Les Gafas. Dire d'abord que je ne suis pas dupe des objectifs qu'ils poursuivent. Il est des défenseurs sincères de la liberté d'Internet. Ils n'en sont pas - ou plus. Leurs petits arrangements avec les dictateurs suffisent à montrer qu'au-delà des discours, seuls comptent leurs inimaginables profits, qu'ils n'ont aucune intention de partager spontanément, avec nous moins qu'avec quiconque.
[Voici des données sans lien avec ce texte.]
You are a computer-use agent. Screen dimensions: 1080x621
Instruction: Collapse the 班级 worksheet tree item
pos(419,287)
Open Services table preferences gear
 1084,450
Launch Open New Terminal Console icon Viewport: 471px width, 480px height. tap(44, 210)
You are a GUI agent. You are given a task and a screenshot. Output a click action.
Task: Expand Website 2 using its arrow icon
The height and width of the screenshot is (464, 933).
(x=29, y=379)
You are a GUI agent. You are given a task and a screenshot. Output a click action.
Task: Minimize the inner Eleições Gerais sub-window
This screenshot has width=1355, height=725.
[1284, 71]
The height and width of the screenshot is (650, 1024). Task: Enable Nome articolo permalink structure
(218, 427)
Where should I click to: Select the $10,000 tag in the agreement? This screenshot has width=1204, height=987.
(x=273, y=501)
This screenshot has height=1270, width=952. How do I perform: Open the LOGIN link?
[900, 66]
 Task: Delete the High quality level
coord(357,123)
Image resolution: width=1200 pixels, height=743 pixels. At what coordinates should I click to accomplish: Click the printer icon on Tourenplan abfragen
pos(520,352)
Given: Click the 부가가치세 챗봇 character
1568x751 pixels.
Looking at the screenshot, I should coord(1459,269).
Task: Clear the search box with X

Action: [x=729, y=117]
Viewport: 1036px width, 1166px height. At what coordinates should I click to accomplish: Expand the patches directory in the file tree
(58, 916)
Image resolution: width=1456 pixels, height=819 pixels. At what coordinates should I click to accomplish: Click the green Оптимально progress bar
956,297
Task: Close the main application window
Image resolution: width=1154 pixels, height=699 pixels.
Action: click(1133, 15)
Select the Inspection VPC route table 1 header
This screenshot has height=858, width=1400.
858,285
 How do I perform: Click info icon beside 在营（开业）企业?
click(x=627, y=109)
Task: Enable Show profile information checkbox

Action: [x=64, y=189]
A cet égard, je me souviens d'une rencontre avec les représentants français de l'un de ces géants, après que j'avais suggéré dans un post de blog de le boycotter, d'arrêter de l'alimenter gratuitement avec nos articles. Nous avions discuté, en particulier d'une éventuelle rémunération du service que nous lui rendions, et lui rendons encore. Notre argument : on peut estimer que le trafic et la fidélisation que nous générons sur votre plate-forme sont minimes, ils n'en sont pas moins réels, les médias sont des fournisseurs, payez-les, vous y avez d'autant plus intérêt que leur disparition, que vous accélérez en siphonnant leurs rentrées publicitaires, vous ferait du tort à vous aussi. Réponse de mes interlocuteurs : "Vous nous demandez de vous subventionner, ce n'est pas notre rôle". Nous ne parlions pas la même langue, ne la parlons toujours pas.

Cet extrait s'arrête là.